The nation’s public-sector unions have become so emboldened by years of political victories, and so insulated from voter concerns, that they apparently never considered the possibility that voters, given a clear choice, would turn against them. Last Tuesday was as close as the nation gets to a clarifying election, the result of union overreach in Wisconsin and union intransigence in California. “Election results in California and Wisconsin this week are being viewed as a turning point for organized labor—to its detriment,” reported the Los Angeles Times, echoing a story line repeated nationwide.

The biggest news, of course, came from Wisconsin, where angry and increasingly militant public-sector unions tried to recall the governor, lieutenant governor, and three state senators (one incumbent resigned, thus leaving a seat to fill, but no actual recall). Governor Scott Walker pulled out a strong seven-point victory, and the unions appear likely to gain only one senate seat by the slimmest of margins. The California results were almost as impressive, as San Jose voters approved a pension-reform measure with 70 percent of the vote.

Immediately after San Jose’s Measure B passed last week, the unions filed a court challenge against the initiative. Measure B reduces benefits for current public employees; they will have a choice between a new, lower-benefit retirement package or keeping their current benefit plan but contributing more to pay for it. In the private sector, employers can reduce employee-pension benefits going forward, but in California, anyway, the courts have prohibited benefit reductions for public employees.

San Jose officials argue that they’re legally in the right because of specific city ordinances and because of the municipality’s status in California as a “charter city.” Mayor Chuck Reed explained in response to the union lawsuit: “Measure B was carefully crafted to follow California law. San Jose is a charter city and the California Constitution gives charter cities ‘plenary authority’ to provide in their charters for the compensation of their employees. San Jose’s City Charter reserves the right of the City Council and the voters to make changes to employees’ retirement benefits: ‘. . . the Council may at any time, or from time to time, amend or otherwise change any retirement plan or plans or adopt or establish a new or different plan or plans for all or any officers or employees.’”

“San Jose’s Municipal Code,” Reed added, “allows the city to require employees to pay more for retirement benefits. In fact, two years ago, a number of city-employee unions agreed that the city could make employees pay more for retirement benefits.” Reed explained that “more than 200 other California cities have required employees to pay for a larger share of their retirement costs.” Finally, the mayor argues, “the courts have upheld the rights of local government to determine compensation, and according to the Ninth Circuit Court of Appeals, ‘it is well established that public employees have no vested rights to particular levels of compensation and salaries may be modified or reduced by the proper statutory authority.’”

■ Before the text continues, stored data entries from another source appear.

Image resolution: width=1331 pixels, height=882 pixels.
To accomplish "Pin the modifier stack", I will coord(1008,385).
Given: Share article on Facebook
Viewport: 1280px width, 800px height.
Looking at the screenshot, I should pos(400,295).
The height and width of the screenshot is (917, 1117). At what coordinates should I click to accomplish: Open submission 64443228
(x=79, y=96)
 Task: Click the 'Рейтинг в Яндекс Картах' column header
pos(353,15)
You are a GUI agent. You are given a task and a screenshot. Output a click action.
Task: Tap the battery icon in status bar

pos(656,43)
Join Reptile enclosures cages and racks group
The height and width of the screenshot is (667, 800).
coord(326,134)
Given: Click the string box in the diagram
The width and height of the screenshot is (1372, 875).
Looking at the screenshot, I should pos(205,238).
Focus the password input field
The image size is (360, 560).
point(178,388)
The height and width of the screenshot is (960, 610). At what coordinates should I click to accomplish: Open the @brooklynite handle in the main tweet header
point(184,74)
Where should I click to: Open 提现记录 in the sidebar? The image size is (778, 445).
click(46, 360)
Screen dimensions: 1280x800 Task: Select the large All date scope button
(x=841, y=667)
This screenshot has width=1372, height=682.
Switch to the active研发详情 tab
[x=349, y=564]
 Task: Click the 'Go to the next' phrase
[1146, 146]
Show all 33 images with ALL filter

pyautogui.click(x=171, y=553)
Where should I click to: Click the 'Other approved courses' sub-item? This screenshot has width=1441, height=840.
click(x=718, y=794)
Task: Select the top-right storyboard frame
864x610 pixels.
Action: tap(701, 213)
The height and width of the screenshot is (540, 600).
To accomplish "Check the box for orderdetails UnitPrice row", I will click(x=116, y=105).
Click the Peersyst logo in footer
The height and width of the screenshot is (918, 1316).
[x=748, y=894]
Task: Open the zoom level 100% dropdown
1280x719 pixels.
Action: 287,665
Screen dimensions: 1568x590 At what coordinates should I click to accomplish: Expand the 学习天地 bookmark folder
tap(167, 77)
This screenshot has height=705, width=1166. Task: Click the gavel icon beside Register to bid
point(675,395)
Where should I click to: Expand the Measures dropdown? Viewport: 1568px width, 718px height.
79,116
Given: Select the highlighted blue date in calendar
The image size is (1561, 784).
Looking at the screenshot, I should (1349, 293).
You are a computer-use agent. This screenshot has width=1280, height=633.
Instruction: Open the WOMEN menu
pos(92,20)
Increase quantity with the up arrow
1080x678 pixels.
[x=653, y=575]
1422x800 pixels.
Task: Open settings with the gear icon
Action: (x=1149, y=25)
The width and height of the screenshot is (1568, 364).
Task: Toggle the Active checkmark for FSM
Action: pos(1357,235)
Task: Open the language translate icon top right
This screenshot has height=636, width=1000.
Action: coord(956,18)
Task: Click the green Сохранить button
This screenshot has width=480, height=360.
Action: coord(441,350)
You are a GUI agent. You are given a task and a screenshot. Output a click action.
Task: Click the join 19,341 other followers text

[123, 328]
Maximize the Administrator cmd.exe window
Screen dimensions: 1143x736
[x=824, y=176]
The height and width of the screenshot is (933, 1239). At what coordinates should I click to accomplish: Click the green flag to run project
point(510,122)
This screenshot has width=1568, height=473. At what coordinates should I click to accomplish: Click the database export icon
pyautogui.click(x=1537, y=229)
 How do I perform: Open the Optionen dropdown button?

Meantime, San Diego voters also overwhelmingly approved serious pension reform, as well as a measure banning union-exclusive “project-labor agreements” that inflate public-sector contracting costs by keeping out non-union competition. The top vote-winner in the city’s mayoral primary was pension-reform advocate Carl DeMaio. His prospects for winning the mayoralty in November seem promising, given that he will face off against union Democrat Bob Filner. Up the road in Orange County, voters approved a modest pension-limitation measure. A pension-hiking, police-union ally, Todd Spitzer, won back a seat on the board of supervisors—but only after promising that he was a born-again pension reformer.

So the results in deep-blue California are clear. Even in Democratic Party bastions, such as San Jose, voters said “yes” to pension reform and “no” to union priorities by an overwhelming majority. As I wrote previously for City Journal, San Jose’s Reed made the progressive case for pension reform: he argued that the government programs liberal Democrats care about are endangered by a pension burden that now consumes 20 percent of the city’s general-fund budget. He distinguished between union Democrats and progressives, a distinction that will serve pension reformers well as proposals go forward in blue states.

The unions essentially gave up on San Diego’s Proposition B and San Jose’s Measure B long before the election, offering little more than token opposition. They knew they would lose, so they concentrated on a legal and regulatory approach to derail reform. In San Diego, the unions appealed to the Public Employment Relations Board—a state board of appointed union sympathizers—to invalidate the pension-reform measure preemptively. The unions asked the board to evaluate whether even asking voters about reforming the system constituted an “unfair labor practice.” When that failed, and the voters rendered their verdict, the unions shifted to litigation. In San Diego, city attorneys “asked the state’s 4th District Court of Appeal Thursday to hear all five pending court cases involving Proposition B, the pension-system-overhaul measure overwhelmingly passed by voters this week,” according to San Diego News Room. The city wants to resolve quickly the many ongoing and expected legal challenges to a measure written specifically to conform to existing legal precedent.

Given the state supreme court’s recent decision declaring that some “non-vested rights,” such as medical care, may actually be “vested rights” if a county board of supervisors or a city council “implies” as much in an ordinance of resolution, it’s easy to be pessimistic. But this much is certain: the unions can no longer count on winning in the court of public opinion.